Sarah Bargal Upperclass Undergraduate

This course will focus on building state-of-the-art systems in the intersection of deep learning and computer vision. Student will be introduced to deep architectures and learning algorithms for various discriminative and generative computer vision tasks. The course will demonstrate how such tasks are main building blocks in processing images and videos for applications such as self-driving cars, healthcare, surveillance, and human-computer interfaces.

COSC/LING-4467 | Speech & Audio Processing with Deep Neural Networks

Joe GarmanUpperclass Undergraduate & Graduate

This course covers modern deep learning approaches for speech recognition, synthesis, and audio processing. Students learn PyTorch implementation of neural architectures, from foundational networks to state-of-the-art transformer models. Topics include basic text processing, audio feature extraction, automatic speech recognition, text-to-speech synthesis, and audio/music generation.
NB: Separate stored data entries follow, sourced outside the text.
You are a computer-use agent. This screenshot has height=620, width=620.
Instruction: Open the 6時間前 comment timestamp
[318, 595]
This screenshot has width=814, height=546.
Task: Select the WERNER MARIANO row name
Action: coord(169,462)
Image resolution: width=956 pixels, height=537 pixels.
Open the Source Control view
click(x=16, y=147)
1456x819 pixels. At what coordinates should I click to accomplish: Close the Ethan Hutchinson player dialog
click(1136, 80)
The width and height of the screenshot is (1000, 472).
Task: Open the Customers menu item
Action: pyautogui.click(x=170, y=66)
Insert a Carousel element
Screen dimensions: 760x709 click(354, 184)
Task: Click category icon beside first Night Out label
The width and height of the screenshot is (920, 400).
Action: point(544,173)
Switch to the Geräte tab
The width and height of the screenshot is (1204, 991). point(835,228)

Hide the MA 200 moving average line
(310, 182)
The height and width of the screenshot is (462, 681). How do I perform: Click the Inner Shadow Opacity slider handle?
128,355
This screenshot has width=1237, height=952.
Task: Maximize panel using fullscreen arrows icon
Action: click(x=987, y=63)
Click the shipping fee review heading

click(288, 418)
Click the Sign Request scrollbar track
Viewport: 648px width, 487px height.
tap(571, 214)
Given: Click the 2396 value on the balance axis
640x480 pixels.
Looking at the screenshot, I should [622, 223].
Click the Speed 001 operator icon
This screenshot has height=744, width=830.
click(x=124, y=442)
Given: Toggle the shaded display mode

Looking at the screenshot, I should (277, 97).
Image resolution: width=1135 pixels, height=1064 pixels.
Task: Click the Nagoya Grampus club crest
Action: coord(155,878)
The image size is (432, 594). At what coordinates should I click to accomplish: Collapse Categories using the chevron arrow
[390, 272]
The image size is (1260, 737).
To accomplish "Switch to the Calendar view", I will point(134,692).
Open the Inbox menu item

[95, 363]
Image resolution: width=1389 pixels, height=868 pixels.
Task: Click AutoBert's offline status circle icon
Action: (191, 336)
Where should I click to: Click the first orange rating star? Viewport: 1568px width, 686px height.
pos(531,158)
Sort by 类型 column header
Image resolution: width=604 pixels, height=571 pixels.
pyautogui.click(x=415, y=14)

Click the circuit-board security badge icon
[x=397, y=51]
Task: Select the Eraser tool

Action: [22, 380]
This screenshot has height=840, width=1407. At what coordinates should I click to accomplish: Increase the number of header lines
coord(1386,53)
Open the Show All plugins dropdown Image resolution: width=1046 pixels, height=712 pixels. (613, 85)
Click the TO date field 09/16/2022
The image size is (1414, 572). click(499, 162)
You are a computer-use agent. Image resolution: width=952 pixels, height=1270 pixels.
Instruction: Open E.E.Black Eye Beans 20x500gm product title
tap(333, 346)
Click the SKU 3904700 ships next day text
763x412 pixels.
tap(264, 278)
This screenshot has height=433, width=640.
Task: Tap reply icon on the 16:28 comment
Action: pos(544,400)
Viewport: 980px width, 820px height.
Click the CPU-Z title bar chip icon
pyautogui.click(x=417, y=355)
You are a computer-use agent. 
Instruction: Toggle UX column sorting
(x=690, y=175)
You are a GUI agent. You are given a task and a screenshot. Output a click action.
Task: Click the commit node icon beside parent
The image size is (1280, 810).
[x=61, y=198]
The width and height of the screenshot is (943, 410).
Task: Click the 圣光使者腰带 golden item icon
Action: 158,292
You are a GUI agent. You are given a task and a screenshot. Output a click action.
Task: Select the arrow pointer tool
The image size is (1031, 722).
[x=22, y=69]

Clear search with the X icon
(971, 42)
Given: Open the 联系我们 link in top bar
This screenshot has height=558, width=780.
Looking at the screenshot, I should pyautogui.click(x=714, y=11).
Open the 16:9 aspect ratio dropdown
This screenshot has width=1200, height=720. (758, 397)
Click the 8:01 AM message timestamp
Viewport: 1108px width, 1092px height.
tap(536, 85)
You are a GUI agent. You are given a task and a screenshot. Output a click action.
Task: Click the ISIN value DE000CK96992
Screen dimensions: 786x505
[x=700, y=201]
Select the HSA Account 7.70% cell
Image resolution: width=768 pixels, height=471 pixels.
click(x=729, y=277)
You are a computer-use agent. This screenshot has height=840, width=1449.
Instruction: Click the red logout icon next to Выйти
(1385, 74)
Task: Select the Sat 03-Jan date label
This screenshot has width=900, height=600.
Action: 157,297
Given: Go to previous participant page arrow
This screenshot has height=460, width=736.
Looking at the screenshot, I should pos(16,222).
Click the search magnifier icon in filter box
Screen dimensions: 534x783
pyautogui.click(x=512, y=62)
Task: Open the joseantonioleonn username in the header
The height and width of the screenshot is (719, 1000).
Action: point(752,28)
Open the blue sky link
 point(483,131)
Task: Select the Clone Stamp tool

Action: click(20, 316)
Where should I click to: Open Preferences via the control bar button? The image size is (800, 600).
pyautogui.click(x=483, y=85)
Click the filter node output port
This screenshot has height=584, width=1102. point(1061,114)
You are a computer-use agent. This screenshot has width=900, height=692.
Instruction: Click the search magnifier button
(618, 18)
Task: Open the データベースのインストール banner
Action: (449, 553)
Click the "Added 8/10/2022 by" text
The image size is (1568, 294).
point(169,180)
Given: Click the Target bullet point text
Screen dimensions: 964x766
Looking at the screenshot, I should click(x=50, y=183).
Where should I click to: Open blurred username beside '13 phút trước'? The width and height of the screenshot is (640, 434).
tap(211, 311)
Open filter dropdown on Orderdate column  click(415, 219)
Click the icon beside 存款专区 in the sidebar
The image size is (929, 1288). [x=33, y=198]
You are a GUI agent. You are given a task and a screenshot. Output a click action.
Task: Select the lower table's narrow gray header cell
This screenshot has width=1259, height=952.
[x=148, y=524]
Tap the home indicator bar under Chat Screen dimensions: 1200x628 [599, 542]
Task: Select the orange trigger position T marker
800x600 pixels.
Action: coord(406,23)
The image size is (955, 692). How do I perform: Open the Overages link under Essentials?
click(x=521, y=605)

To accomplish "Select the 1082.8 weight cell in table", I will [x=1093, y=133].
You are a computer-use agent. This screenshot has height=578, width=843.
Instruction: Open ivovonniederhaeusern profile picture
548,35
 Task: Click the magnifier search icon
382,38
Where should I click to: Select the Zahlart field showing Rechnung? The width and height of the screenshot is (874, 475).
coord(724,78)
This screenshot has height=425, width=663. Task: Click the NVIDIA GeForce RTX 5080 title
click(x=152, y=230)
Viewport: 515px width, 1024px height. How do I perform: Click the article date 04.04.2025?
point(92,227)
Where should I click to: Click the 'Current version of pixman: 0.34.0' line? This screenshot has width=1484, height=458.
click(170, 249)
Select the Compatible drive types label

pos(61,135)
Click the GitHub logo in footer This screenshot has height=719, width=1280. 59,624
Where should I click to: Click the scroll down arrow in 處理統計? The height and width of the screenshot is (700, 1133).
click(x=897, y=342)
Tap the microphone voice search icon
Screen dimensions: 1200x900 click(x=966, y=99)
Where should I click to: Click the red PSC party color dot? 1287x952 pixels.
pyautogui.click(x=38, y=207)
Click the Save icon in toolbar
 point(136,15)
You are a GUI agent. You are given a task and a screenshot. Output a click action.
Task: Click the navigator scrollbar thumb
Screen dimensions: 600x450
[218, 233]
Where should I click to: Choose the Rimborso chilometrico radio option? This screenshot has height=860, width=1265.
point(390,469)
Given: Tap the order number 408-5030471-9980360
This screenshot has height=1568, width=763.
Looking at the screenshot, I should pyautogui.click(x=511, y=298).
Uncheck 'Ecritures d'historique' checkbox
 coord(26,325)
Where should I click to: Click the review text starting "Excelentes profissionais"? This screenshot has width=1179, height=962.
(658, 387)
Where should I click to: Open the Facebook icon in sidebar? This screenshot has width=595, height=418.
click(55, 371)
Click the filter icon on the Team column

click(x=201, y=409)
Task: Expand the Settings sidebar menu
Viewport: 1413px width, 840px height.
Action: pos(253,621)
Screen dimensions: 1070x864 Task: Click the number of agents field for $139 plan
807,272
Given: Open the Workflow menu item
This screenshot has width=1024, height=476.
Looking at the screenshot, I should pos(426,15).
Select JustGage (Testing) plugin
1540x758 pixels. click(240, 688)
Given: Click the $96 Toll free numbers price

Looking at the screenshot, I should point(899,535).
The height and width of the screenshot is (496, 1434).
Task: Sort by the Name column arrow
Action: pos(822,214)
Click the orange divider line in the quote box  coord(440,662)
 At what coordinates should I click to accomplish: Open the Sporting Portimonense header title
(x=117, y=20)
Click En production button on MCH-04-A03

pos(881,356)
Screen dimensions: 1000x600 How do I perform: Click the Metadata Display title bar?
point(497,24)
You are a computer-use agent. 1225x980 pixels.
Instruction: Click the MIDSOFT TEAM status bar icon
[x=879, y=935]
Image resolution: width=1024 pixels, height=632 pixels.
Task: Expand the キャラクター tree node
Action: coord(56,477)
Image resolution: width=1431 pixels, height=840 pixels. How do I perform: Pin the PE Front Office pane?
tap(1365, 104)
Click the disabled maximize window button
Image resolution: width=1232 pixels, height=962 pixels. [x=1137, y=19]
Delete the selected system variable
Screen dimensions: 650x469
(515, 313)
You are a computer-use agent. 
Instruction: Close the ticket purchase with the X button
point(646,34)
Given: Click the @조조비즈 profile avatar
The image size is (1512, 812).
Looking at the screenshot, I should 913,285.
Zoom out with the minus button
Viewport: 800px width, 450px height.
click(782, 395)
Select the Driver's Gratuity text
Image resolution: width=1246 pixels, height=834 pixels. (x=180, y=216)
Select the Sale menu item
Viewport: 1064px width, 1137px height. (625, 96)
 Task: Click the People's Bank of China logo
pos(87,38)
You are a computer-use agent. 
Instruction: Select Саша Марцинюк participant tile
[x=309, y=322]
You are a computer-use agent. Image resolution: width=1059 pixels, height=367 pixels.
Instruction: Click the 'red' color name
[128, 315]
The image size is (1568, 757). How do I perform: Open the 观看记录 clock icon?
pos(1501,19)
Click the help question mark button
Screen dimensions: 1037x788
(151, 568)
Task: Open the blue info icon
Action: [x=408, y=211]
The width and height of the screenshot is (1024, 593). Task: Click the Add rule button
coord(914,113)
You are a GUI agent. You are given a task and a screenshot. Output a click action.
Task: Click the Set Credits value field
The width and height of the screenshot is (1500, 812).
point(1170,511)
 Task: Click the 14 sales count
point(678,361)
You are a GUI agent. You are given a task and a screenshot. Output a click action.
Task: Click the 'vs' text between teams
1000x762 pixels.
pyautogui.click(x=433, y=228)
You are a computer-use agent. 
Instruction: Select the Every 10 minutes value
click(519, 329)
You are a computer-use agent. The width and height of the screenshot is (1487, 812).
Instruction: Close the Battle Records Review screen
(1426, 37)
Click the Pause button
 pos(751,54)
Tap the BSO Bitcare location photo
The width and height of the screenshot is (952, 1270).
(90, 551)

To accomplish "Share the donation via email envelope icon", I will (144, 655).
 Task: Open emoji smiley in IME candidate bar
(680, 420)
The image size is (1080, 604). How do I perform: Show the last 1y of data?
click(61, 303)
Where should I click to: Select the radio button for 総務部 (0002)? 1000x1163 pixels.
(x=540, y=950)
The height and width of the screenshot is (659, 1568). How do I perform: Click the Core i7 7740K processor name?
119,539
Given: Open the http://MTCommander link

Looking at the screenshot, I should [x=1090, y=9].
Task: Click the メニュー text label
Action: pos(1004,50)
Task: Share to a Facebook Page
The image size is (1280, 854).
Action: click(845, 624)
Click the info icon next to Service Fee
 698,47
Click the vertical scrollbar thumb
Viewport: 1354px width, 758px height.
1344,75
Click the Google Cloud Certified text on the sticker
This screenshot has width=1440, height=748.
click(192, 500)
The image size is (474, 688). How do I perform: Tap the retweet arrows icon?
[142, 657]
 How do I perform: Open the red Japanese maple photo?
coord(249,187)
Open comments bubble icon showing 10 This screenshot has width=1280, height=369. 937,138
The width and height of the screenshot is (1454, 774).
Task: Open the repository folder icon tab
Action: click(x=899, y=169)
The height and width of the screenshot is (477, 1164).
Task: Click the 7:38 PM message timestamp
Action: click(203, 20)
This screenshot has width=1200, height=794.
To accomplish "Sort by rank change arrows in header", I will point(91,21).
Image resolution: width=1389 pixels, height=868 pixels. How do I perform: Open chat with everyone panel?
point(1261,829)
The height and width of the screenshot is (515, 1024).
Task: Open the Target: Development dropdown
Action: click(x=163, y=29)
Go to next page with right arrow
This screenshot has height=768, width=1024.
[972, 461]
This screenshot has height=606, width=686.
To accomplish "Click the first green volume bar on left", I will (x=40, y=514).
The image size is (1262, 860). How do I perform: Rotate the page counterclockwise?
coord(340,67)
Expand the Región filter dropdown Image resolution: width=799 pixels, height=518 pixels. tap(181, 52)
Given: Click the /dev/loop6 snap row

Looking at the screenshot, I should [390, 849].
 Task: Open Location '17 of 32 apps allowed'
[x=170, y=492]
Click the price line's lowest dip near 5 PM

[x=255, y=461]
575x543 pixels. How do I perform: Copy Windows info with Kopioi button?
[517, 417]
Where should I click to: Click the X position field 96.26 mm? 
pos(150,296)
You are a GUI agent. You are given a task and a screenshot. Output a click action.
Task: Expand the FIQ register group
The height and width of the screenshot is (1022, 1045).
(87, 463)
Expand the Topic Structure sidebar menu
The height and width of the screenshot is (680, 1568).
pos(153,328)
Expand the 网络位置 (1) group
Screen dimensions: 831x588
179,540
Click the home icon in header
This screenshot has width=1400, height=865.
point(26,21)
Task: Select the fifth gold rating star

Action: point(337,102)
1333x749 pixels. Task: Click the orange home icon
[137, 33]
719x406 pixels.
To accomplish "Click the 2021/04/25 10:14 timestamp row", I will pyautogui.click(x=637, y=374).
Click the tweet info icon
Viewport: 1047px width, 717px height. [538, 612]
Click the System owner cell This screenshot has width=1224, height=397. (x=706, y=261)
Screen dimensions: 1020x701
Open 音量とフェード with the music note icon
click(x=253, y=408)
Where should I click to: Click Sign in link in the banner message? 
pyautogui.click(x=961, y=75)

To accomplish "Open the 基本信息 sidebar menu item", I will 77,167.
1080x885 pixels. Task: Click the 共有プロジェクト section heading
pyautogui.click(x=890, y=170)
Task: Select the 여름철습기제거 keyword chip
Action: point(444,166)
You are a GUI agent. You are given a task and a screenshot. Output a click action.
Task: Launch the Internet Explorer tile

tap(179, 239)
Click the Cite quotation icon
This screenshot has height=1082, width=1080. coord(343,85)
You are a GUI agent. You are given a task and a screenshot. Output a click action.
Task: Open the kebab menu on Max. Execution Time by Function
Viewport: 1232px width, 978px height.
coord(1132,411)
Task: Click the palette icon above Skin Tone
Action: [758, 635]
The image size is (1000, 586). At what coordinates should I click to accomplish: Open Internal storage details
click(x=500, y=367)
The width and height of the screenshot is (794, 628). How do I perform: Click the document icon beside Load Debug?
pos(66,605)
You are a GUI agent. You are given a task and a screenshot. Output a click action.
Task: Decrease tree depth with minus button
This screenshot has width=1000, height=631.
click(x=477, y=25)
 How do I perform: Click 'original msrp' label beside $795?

The course emphasizes hands-on experience through weekly programming assignments using PyTorch. Prior programming experience in Python required; no previous signal processing or deep learning experience assumed. Designed for computational linguistics and computer science graduate students or advanced undergraduates.

COSC-5480 | Large Language Models

Grace Hui Yang Graduate

This course delves deep into the intricacies of Large Language Models (LLMs), offering students an understanding of their design, implementation, and applications. Beginning with the foundational architectures such as transformers and attention mechanisms, students will journey through the evolution from the fundamental models to contemporary marvels like GPT-3, ChatGPT, and GPT-4. The course aims to provide a comprehensive overview of the historical and current state of LLMs, equipping students with the knowledge to design, train, and fine-tune LLMs for custom applications. It will also encourage critical discussions on the ethical, societal, and technical challenges associated with LLMs. Key topics covered in the course include (1) Foundations: Review of RNNs, LSTMs, Attention Mechanisms, and Transformers. (2) Architectural Deep Dive: Behind the design of GPT-3, BERT, and other leading models. (3) Training Paradigms: Techniques and challenges in training massive models. (4) Applications: chatbots, content generation, recommendation systems, and beyond. (5) Societal Impact: Ethical considerations, fairness, and bias in LLMs. (6) Technical Challenges: Model explainability, controllability, and safety concerns. (7) Future Directions: Where LLMs are headed and emerging research areas. The course assessments consist of monthly assignments involving practical implementations and model evaluations, exams covering theoretical and applied concepts, and one optional final project focusing on designing a custom application utilizing LLMs. Class participation and critical discussion sessions are also important components in student assessments.

COSC-5540 | Text Mining & Analysis

Nazli Goharian Graduate

This course covers various concepts and research areas in text search and mining. The structure of the course is a combination of lectures & students' presentations. The lectures will cover various search technologies, classification, text summarization, opinion and sentiment mining, covering applications on varying domains and formats, including scientific, health, and social media. The students are assigned a related topic in the field for further study, implementation, experimentation and presentation in the class.

COSC-8405 | Seminar in NLP

Nathan Schneider Graduate: Doctoral [2 credits]

This course will expose students to current research in natural language processing and computational linguistics. Class meetings will consist primarily of student-led reading discussions, supplemented occasionally by lectures or hands-on activities. The subtopics and reading list will be determined at the start of the semester; readings will consist of research papers, advanced tutorials, and/or dissertations.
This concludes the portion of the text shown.